SOURCE PASSAGE:
Monday, July 6, 2026

The Dutch Lawsuit That Could Undermine U.S. Energy Security

By Michael Toth

Monday, July 06, 2026

 

For a snapshot of what has gone wrong in Europe, look no further than Amsterdam, where Greenpeace International sued the American pipeline company Energy Transfer last year.

 

Filed on the eve of a North Dakota jury trial that would culminate in a headline-grabbing nine-figure verdict against Greenpeace, the lawsuit encapsulates Europe’s defining pathologies: regulatory overreach, hostility toward energy development, and a growing willingness to weaponize the legal system against political opponents.

 

The Amsterdam-based environmental group is, in effect, seeking damages for losing a case in the United States. If Greenpeace International succeeds, it would establish a troubling precedent for relitigating legal defeats abroad, eroding American sovereignty, chilling investment, and undermining transatlantic energy security.

 

The dispute traces back to a decade-old fight over the Dakota Access Pipeline, which carries roughly 4 percent of America’s daily oil production. In 2016, Greenpeace joined efforts to stop its construction, but the protests did not remain within the bounds of constitutionally protected expression. They instead devolved into trespassing, vandalism, and violence, as the court acknowledged.

 

As one federal judge put it when weighing emergency relief, the claim that the demonstrations were entirely protected by the First Amendment “defies commonsense and reality.”

 

The disruption caused delays that cost Energy Transfer and its partner entities an estimated $7.5 billion. The company pursued litigation to recover those losses, first filing federal racketeering and state tort claims against Greenpeace and others in federal court. The federal case was later dismissed after the court concluded that the racketeering charges lacked merit and declined to exercise jurisdiction over the remaining state law claims, leaving them for state court.

 

Energy Transfer then refiled those claims in North Dakota. At trial, it presented evidence that Greenpeace disseminated false claims that the project would obstruct tribal lands and provided “massive” support for the protests, including training and equipping participants with lockboxes used to attach themselves to pipeline equipment. In March 2025, after a three-week trial, a North Dakota jury found Greenpeace liable and awarded more than $660 million, later reduced by the trial judge to $345 million.

ABOUT THIS TASK:
Answer these from the article about the Greenpeace lawsuit above:
(a) What portion of America's daily oil production does the Dakota Access Pipeline carry?
(b) How much did the protest-related delays cost Energy Transfer and its partner entities, by estimate?
(c) What amount did the North Dakota jury award, and to what figure did the trial judge reduce it?

RECORDS PROVIDED:
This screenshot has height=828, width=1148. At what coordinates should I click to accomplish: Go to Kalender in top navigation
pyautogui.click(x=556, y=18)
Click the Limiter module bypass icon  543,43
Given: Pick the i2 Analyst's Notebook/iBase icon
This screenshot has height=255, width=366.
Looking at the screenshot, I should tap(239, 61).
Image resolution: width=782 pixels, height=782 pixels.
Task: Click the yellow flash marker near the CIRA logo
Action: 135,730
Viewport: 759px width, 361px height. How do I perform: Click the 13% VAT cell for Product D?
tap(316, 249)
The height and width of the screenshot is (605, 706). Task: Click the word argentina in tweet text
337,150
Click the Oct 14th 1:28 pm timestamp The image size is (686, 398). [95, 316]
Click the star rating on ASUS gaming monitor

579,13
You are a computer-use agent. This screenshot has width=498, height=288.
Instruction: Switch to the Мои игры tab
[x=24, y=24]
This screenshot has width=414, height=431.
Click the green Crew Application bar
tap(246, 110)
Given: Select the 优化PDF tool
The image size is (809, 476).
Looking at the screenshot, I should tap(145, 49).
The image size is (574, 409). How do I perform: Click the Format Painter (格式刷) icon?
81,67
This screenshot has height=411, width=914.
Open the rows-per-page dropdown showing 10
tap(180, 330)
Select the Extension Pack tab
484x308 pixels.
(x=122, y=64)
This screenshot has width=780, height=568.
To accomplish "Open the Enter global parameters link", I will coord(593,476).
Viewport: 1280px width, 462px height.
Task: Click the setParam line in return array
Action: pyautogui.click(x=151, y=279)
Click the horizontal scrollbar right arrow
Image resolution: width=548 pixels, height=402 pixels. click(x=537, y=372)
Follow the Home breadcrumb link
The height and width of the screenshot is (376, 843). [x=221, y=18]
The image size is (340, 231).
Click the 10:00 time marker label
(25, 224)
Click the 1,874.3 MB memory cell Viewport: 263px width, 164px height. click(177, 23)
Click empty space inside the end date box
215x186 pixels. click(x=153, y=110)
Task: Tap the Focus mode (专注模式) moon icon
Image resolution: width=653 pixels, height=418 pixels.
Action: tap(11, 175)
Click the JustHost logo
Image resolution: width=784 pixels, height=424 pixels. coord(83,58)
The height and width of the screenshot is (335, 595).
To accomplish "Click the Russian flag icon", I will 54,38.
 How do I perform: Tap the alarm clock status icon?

SOLUTION FOR THIS EXERCISE:
(a) Roughly 4 percent.
(b) An estimated $7.5 billion.
(c) The jury awarded more than $660 million, and the trial judge reduced it to $345 million.